PASSAGE:
'''

Every semester, I get one. And I suppose I should be happy that it's only one. I should be happy about more, actually; for instance, I very seldom get the student who wants to argue about their end-of semester grade. Full disclosure here: a few years ago I moved to a spreadsheet model for student grades, which I now distribute early on in the semester so that students get a sense of how they're overall grades stack up. I've found that this really cuts down on the squabbling. But apparently, the unintended effect is that one student a semester (and please Lord, let it only be one) wants to argue with me about a discussion grade. And often, it's not the entire semester discussion grade, it's one or two days of it. Math is not my strong point, but it does shock me, I have to say, that they're focused on something that represents .03% of the final grade as opposed to the assignments worth, say 20%...

I thought that I was meeting with, hmmm, let's call her Marcia, for reasons that all you Brady Bunch fans will recognize. Right, so I thought I was meeting with Marcia to discuss the upcoming assignments. Which we did, in detail. We chatted amiably about the class, the readings thus far, about particular ways of approaching the assignment, etc. And then after about 2o minutes, she whips out a spreadsheet from a month ago, informs me she's unhappy with the grade and that she's already seen the dean about it. Hello, ambush!

I'll spare you the details here that are specific to Marcia's case, because they're utterly cliched. One of the things that shocked me about the Marcias of the last few semesters (other than their fixation on the detail) is the refusal to admit any form of wrongdoing whatsoever. At all. In the slightest bit. Marcia 2009 is, to my mind, a particularly egregious example of this: when I made it clear that her grade for the day reflected the fact that she had caused someone else to get a bad discussion grade because she prevented her from participating, she looked me dead in the eye and said she would never penalize another student for someone else's behavior. Whoa.

The Marcias, I find, are consistently good students. They pay attention, they participate, they do the work, they work hard. They scrutinize the f'ing syllabus. At Askesis, they all happen to be from the exact same major, which really makes me wonder what goes on in that department. And they share this singularly unattractive quality of refusing to acknowlege that there might be the slightest bit of responsiblity that accrues to them.

'''

Saved dataset items:
'''

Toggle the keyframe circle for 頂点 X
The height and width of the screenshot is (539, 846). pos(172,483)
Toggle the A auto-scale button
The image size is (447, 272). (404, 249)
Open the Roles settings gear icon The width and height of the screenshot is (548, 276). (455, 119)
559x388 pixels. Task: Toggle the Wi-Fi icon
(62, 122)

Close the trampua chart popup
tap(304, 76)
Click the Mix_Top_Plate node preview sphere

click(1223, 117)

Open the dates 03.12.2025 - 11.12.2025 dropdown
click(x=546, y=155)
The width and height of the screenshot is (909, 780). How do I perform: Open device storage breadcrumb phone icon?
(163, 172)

'''
'''

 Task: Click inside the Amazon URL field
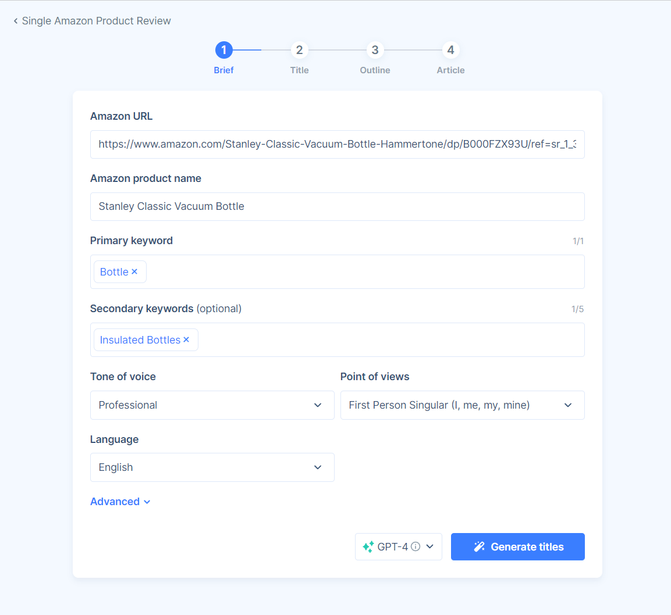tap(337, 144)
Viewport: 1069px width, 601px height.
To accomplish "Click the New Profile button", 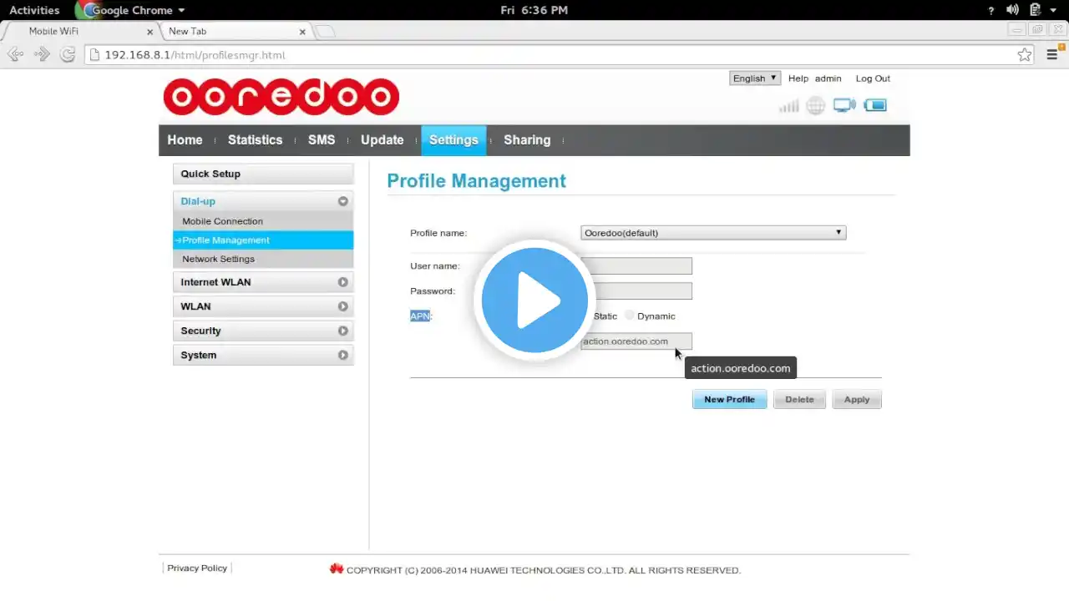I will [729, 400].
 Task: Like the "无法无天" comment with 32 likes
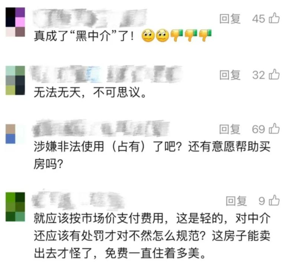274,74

'''

SET TASKS:
- A) Please format the records from the line with "559x388 pixels. Task: Toggle the Wi-Fi icon" to the line with "click(x=546, y=155)" as a numbered list, leaving out blank lines.
- B) Resume the post about the student who disputes a discussion grade from the point where it stops.
The text and the records were taken from separate sources.

TASK ANSWERS:
- A)
1. 559x388 pixels. Task: Toggle the Wi-Fi icon
2. (62, 122)
3. Close the trampua chart popup
4. tap(304, 76)
5. Click the Mix_Top_Plate node preview sphere
6. click(1223, 117)
7. Open the dates 03.12.2025 - 11.12.2025 dropdown
8. click(x=546, y=155)

- B)
Right before the waterworks started with Marcia 2009, she made the defeatist (and to my mind, manipulative) comment that in the end, I was the teacher, and thus what could she do? My initial internal reaction was to contradict her, but I said nothing. And an hour after our tear-laden ambush meeting, I really considered compromising between the grade I thought was fair and the one she wanted.

After a night of fitful sleep, however, I've revised my view. Of my many afflictions, two are at war here: my deep, visceral need for justice, which manifests in the "just say you were wrong!!!"; and the namby-pamby desire to have everyone agree. The spirit of compromise is clearly rooted in the latter, while it deeply offends the former.

But what I realized at 4:28 this morning is that Marcia is right: I am the teacher, and with that role comes the need to exercise power, as much as I want to deny it. Trying to compromise is about, I think, wanting to pretend that the student-teacher power dynamic doesn't exist, or that somehow it would represent the acknowledgment of wrong-doing on her part, which would ease my guilt at applying power. But there's just no reason for it, other than to make me feel better, and to fool myself into believing that we've seen eye to eye, in some way. If I had to guess, Marcia feels empowered to have these kinds of "conversations" because they've been effective for her in the past, and I'm not down with reinforcing that lesson.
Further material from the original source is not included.